┌──

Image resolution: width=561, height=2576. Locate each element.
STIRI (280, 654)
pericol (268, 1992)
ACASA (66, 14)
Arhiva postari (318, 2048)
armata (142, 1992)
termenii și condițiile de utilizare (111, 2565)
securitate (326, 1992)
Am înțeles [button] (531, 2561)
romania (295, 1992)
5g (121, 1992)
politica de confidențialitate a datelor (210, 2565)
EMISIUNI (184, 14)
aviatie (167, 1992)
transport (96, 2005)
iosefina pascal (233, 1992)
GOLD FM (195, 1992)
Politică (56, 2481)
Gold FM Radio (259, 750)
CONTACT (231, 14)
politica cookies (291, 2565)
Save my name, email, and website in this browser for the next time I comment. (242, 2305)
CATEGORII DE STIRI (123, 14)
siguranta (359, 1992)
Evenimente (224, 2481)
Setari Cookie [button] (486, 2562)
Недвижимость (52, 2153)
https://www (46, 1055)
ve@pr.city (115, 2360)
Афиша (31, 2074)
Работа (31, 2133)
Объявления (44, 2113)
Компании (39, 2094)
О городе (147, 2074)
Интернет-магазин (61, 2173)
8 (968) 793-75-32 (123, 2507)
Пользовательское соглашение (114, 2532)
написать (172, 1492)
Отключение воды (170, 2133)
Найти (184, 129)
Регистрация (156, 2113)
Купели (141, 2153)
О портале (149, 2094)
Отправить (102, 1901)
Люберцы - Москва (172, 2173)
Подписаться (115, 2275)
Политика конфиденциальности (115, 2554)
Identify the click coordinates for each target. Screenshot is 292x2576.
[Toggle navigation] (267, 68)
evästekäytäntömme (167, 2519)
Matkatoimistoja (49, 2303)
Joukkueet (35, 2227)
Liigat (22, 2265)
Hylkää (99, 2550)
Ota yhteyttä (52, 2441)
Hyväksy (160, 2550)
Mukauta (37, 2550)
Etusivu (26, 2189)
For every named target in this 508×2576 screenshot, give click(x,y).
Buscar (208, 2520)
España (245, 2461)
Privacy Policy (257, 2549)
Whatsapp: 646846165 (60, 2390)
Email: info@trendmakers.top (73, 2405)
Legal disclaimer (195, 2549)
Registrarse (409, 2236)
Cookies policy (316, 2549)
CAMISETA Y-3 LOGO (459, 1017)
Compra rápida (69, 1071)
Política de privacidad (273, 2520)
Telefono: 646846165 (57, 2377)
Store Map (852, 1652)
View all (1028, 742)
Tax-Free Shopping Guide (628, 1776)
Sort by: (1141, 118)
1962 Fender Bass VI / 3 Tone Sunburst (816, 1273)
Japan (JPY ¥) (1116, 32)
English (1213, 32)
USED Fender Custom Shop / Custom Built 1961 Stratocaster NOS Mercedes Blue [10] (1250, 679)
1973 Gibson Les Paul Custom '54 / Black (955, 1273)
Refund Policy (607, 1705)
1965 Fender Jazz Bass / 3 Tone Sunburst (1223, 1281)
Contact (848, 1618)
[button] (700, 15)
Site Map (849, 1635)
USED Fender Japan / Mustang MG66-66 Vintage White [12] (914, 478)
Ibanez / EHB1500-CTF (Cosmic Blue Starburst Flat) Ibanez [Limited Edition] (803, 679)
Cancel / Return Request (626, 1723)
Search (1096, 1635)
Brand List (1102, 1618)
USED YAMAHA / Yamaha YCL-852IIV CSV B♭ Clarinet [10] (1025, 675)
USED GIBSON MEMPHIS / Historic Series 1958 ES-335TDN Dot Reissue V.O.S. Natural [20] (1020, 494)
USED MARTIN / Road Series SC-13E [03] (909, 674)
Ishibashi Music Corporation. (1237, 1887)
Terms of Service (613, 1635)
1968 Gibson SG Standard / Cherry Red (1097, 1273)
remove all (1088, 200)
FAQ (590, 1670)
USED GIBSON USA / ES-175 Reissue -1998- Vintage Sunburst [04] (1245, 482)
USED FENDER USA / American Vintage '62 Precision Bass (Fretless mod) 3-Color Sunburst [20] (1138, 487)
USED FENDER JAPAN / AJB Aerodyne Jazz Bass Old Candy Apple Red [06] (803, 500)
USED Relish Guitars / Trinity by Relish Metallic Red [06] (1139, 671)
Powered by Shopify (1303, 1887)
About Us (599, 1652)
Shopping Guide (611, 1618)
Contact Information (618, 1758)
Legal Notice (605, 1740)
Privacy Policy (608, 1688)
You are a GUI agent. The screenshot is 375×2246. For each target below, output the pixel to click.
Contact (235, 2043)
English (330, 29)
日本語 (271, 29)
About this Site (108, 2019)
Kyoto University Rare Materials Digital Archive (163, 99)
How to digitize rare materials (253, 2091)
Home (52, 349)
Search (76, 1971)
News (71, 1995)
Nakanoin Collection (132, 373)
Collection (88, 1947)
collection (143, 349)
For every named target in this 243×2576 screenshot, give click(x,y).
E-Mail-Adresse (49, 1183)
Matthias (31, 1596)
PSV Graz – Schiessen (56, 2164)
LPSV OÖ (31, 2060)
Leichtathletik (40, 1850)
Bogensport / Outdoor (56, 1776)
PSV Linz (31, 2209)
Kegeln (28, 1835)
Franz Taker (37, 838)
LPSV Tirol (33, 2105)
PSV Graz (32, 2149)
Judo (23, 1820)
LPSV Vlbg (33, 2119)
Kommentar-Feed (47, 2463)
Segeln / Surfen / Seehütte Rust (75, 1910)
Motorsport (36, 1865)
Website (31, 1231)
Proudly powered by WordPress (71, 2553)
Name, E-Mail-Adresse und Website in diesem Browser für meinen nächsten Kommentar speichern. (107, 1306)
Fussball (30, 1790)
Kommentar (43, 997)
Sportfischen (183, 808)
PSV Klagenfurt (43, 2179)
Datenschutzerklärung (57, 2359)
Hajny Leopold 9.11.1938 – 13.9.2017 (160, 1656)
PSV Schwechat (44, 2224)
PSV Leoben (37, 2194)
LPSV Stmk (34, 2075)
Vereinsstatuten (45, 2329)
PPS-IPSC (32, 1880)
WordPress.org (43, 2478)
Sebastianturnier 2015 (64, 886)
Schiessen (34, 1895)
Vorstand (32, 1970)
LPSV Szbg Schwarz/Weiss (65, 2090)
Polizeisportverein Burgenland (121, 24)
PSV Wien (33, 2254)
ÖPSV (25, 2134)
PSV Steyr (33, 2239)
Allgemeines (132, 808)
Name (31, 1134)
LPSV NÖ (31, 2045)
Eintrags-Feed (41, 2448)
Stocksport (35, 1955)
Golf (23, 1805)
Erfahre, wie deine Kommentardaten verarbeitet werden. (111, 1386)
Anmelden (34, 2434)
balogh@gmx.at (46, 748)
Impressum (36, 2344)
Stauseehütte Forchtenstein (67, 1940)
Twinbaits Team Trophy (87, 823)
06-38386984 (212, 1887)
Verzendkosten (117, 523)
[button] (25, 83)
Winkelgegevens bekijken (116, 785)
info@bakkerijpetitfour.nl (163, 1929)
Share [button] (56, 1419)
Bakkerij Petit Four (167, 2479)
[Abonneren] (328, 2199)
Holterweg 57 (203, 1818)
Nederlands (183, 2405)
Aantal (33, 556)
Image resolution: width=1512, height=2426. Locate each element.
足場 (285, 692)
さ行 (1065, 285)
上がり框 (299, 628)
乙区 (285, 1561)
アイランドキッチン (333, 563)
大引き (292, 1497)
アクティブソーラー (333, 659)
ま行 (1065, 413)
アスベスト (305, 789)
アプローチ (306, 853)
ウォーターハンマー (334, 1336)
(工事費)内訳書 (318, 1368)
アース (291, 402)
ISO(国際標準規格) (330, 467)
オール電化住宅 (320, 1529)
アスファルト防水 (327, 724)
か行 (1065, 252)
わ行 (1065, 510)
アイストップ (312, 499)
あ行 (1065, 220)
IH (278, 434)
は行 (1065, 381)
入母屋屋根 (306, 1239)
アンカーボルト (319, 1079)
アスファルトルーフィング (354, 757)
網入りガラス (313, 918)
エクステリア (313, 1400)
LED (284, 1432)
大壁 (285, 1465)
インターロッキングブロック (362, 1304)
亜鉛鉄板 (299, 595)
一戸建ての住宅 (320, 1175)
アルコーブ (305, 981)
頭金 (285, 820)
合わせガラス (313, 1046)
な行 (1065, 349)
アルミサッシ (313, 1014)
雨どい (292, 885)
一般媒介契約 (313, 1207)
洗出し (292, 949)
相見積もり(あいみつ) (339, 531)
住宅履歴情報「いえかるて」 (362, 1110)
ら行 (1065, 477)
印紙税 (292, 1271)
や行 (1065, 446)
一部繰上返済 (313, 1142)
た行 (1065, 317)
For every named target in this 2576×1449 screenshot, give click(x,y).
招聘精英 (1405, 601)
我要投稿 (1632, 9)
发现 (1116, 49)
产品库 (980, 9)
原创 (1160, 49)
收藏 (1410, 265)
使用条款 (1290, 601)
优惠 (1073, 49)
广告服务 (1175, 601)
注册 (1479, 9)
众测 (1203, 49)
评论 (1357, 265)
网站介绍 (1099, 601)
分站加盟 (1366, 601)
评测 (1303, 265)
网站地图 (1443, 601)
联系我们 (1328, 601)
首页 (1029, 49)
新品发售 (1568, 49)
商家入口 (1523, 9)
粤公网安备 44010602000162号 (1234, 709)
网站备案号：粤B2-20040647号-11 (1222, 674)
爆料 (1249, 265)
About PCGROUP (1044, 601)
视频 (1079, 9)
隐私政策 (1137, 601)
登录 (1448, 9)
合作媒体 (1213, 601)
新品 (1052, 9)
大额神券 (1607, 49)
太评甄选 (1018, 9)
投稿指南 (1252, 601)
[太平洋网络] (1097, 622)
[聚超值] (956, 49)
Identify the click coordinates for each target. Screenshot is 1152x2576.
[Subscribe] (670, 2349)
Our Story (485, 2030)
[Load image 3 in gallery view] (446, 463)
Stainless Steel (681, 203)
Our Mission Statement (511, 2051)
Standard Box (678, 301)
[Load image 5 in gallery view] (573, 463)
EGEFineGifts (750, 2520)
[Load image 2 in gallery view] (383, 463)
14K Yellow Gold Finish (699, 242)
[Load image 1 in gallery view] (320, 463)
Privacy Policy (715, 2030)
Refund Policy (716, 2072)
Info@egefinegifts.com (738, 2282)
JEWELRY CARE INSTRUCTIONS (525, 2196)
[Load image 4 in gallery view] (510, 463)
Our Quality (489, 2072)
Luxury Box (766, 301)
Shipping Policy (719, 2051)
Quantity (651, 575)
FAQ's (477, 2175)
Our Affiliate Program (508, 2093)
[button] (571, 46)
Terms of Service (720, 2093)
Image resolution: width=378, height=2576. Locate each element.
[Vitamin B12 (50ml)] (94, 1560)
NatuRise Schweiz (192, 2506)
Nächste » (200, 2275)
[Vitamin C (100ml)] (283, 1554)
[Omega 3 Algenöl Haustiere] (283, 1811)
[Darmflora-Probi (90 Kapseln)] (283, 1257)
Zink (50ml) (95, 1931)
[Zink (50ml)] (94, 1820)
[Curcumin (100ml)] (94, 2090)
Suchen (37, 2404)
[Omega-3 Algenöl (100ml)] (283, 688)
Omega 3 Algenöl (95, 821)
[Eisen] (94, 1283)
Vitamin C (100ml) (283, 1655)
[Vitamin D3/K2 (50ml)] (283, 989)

└──

■ ACTION ITEM
The line above containing "洗出し (292, 949)", the line containing "粤公网安备 44010602000162号 (1234, 709)", and every line between them are to be transcribed exactly; no other line is wanted.

■ ANSWER
洗出し (292, 949)
相見積もり(あいみつ) (339, 531)
住宅履歴情報「いえかるて」 (362, 1110)
ら行 (1065, 477)
印紙税 (292, 1271)
や行 (1065, 446)
一部繰上返済 (313, 1142)
た行 (1065, 317)
For every named target in this 2576×1449 screenshot, give click(x,y).
招聘精英 (1405, 601)
我要投稿 (1632, 9)
发现 (1116, 49)
产品库 (980, 9)
原创 (1160, 49)
收藏 (1410, 265)
使用条款 (1290, 601)
优惠 (1073, 49)
广告服务 (1175, 601)
注册 (1479, 9)
众测 (1203, 49)
评论 (1357, 265)
网站介绍 (1099, 601)
分站加盟 (1366, 601)
评测 (1303, 265)
网站地图 (1443, 601)
联系我们 (1328, 601)
首页 (1029, 49)
新品发售 (1568, 49)
商家入口 (1523, 9)
粤公网安备 44010602000162号 (1234, 709)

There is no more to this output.